回想起劉璋那一身肥膘的模樣,田豐無奈的笑了笑,表示同意裘盛的意見。
接下來兩天裘盛都宴請劉璋,向他了解益州的具體情況。誰知這廢物居然一問三不知,整個一隻會吃喝玩樂的纨绔子弟。這讓裘盛十分失望,也有些擔心,因爲他的直覺告訴他,田豐的預言或許會成真。當然不能對益州一無所知,于是裘盛換了個方式從劉璋那獲取益州的消息:恐吓。提醒劉璋如果他說不出一點有用的信息,就不能當益州王,隻能當個土财主。

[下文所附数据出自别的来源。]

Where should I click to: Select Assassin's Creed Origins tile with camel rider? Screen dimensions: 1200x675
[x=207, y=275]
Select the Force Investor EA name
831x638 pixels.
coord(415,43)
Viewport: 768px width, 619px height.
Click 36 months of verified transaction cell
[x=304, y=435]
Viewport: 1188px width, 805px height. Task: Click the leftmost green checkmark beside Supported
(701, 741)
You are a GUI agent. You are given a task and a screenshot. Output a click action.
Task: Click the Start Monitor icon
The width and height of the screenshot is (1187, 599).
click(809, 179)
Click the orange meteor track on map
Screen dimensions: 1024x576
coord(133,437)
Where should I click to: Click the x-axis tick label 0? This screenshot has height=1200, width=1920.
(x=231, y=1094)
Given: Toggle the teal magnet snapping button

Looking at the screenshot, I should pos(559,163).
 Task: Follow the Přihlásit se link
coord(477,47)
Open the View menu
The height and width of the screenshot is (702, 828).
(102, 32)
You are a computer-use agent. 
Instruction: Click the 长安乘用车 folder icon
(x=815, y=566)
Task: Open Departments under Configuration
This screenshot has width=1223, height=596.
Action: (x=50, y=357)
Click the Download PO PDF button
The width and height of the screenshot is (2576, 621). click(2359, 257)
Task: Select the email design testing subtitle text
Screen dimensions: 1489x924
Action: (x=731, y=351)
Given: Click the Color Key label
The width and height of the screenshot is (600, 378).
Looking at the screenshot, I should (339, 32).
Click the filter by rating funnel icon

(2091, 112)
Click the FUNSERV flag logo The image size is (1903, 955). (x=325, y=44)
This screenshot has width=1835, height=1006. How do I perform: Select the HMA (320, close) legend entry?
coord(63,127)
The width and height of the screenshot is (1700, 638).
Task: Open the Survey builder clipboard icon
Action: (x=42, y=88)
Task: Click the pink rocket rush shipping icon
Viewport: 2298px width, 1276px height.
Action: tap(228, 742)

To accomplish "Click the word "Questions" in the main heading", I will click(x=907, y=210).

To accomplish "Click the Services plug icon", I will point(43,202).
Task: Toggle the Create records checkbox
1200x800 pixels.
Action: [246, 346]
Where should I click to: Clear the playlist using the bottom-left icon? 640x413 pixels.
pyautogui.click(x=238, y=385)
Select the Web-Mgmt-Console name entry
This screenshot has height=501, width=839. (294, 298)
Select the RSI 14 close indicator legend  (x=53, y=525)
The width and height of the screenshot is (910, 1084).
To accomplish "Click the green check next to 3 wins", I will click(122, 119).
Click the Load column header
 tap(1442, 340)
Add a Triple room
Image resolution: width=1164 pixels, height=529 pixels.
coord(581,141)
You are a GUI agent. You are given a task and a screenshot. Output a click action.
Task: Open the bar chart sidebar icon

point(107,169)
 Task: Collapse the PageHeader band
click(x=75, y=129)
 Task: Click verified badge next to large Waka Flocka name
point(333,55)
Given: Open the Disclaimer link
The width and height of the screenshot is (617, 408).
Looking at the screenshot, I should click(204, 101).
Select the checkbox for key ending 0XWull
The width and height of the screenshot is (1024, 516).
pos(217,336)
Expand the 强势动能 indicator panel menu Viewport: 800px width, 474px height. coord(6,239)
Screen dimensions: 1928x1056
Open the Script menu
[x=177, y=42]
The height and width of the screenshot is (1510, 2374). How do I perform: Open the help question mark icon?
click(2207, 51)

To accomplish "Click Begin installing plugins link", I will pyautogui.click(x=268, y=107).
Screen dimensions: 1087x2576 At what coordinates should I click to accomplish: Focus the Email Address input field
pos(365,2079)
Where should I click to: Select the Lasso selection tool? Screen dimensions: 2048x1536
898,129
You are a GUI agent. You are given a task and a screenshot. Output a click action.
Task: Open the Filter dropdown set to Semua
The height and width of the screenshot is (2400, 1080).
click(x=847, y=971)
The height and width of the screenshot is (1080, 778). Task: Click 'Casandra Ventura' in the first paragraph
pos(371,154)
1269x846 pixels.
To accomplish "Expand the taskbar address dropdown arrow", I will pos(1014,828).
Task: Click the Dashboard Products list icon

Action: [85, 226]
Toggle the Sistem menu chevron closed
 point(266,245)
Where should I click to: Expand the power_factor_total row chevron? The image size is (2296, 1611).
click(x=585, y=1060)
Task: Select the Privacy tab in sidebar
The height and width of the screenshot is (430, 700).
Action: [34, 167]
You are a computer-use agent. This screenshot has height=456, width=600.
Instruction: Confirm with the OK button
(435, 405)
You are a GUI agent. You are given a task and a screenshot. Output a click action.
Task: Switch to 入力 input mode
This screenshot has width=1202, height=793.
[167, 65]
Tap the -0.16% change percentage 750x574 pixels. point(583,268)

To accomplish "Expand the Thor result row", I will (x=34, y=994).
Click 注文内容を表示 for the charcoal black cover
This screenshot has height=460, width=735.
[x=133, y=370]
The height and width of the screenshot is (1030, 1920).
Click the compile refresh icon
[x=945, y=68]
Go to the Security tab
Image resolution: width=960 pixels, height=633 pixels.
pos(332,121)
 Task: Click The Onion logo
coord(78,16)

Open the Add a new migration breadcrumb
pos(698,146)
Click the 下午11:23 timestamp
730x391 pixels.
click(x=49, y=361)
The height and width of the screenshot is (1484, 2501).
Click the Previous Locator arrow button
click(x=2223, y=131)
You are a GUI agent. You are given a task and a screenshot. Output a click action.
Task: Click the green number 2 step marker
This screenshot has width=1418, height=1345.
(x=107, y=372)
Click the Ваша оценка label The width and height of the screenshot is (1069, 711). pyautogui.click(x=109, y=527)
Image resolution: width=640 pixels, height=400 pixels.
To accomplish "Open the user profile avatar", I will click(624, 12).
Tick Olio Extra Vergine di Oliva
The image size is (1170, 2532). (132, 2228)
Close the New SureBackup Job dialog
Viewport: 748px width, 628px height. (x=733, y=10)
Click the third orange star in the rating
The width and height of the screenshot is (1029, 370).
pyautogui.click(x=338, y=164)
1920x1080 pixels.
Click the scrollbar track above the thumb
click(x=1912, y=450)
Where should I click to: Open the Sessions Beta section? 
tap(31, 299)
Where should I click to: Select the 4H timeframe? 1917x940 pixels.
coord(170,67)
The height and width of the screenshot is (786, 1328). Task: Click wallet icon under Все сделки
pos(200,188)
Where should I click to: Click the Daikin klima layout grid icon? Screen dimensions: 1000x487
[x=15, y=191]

一見可能丢了富貴,劉璋不敢再懈怠,滿是漿糊的大腦也加速運轉起來。轉了很久,劉璋出了一臉的汗,終于說出了一個還算有用的消息:漢中張魯不服統治,總想自立。所以即使劉備占了益州也很難奪取漢中。
漢中張魯?裘盛雖然聽過他的名字,但對他并不熟悉,所以有些迷糊。看出裘盛不太清楚張魯,劉璋便将張魯的情況都說了出來。張魯字公旗,是東漢末五鬥米道首領,正一天師,五鬥米道創立者張陵(張道陵)之孫,張衡之子,爲天師道第三代天師。劉焉到益州後,欣賞張魯的才能,将他納爲麾下。因爲不服劉璋,所以獨據漢中。
這個消息裘盛還算滿意,于是再次允諾劉璋爲益州王。見裘盛如此善變,劉璋不敢再懈怠,主動請纓第二天就去勸益州兵投誠裘盛。裘盛自然同意,命手下準備好一切,隻等第二天到來。
第二天,晴空萬裏,清風習習,一派好風光,似乎事情會很順利。
将戰船開到聯軍水營之外,劉璋便大聲喊話:“叫無恥小賊劉備出來答話!”
防衛營門的士卒見一個身着錦衣,腰系玉帶,肥頭大耳的家夥站在敵人的船上侮辱劉備,立刻有人将此事報告上去。很快,劉備、蔡瑁、周瑜三人就出來了。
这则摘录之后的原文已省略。